Work instructions:
Which lines below hold the word "accomplish"? Copy all of them.

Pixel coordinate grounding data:
++++++++++++++++++++

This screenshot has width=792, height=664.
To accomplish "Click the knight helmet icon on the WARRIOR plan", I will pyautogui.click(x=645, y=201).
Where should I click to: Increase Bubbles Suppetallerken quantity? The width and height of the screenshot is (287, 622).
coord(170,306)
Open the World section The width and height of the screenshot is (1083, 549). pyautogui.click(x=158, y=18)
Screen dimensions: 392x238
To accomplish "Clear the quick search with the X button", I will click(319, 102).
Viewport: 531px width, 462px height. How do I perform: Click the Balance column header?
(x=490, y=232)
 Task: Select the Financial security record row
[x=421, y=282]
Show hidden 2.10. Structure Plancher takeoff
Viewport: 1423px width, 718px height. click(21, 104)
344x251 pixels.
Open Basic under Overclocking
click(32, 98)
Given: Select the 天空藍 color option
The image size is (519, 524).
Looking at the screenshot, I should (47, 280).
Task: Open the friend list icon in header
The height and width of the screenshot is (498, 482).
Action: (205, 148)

++++++++++++++++++++

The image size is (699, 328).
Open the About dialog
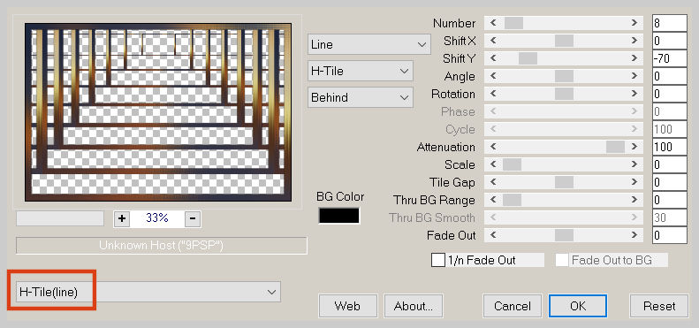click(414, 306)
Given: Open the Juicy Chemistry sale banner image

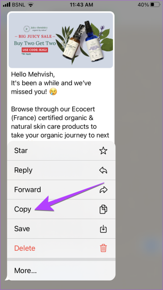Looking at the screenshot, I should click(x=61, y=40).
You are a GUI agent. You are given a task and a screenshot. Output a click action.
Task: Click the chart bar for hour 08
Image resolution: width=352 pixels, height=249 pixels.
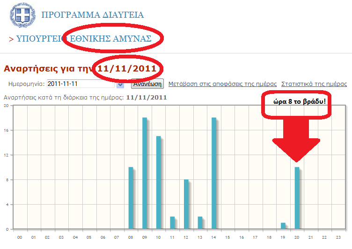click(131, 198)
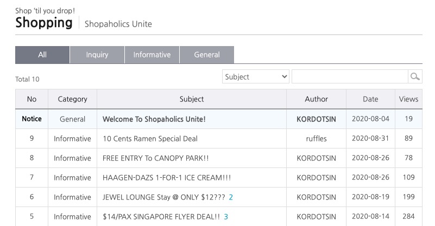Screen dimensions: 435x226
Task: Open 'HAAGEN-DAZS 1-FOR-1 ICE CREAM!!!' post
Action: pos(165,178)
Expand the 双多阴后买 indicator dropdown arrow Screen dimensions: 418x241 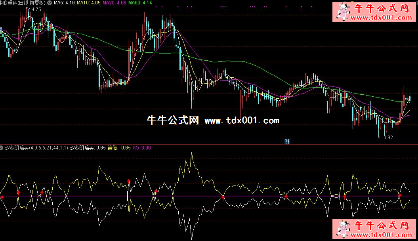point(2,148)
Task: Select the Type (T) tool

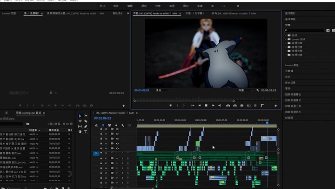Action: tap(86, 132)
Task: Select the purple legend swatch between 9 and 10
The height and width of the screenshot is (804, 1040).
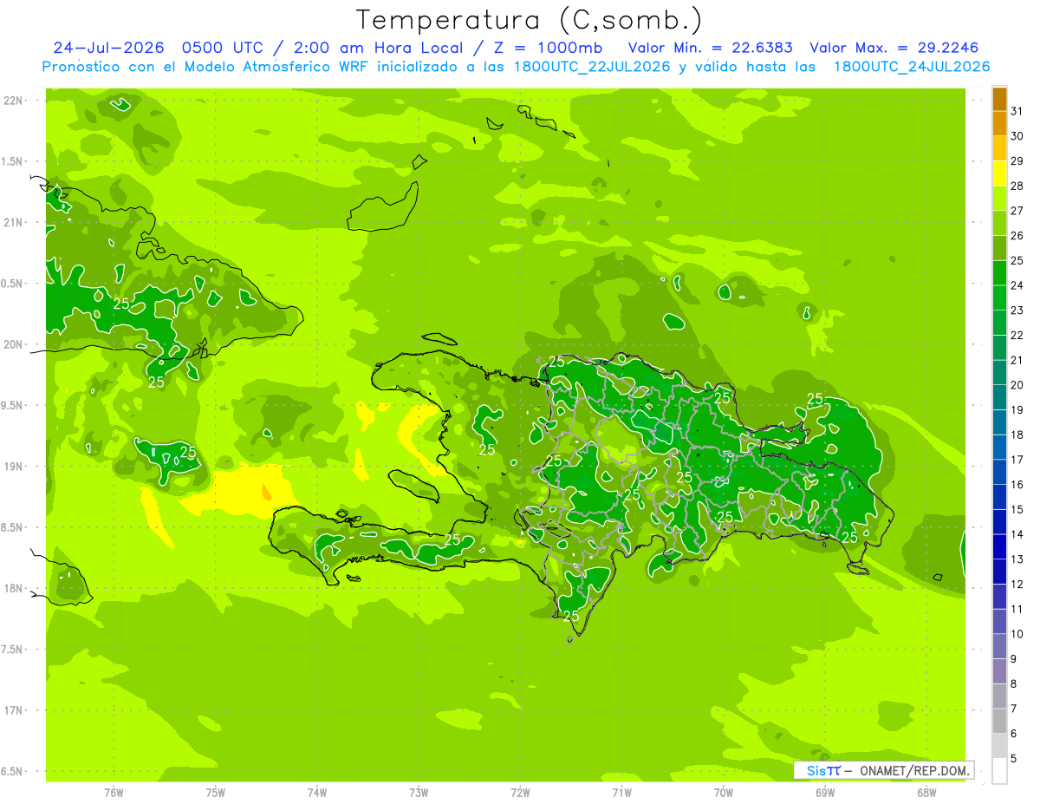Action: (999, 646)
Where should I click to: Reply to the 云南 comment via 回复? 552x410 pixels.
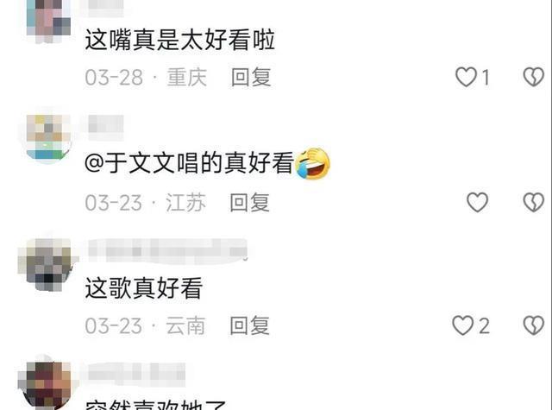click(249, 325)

++++++++++++++++++++

Response to this task:
To accomplish "Click the knight helmet icon on the WARRIOR plan", I will pyautogui.click(x=645, y=201).
To accomplish "Clear the quick search with the X button", I will click(319, 102).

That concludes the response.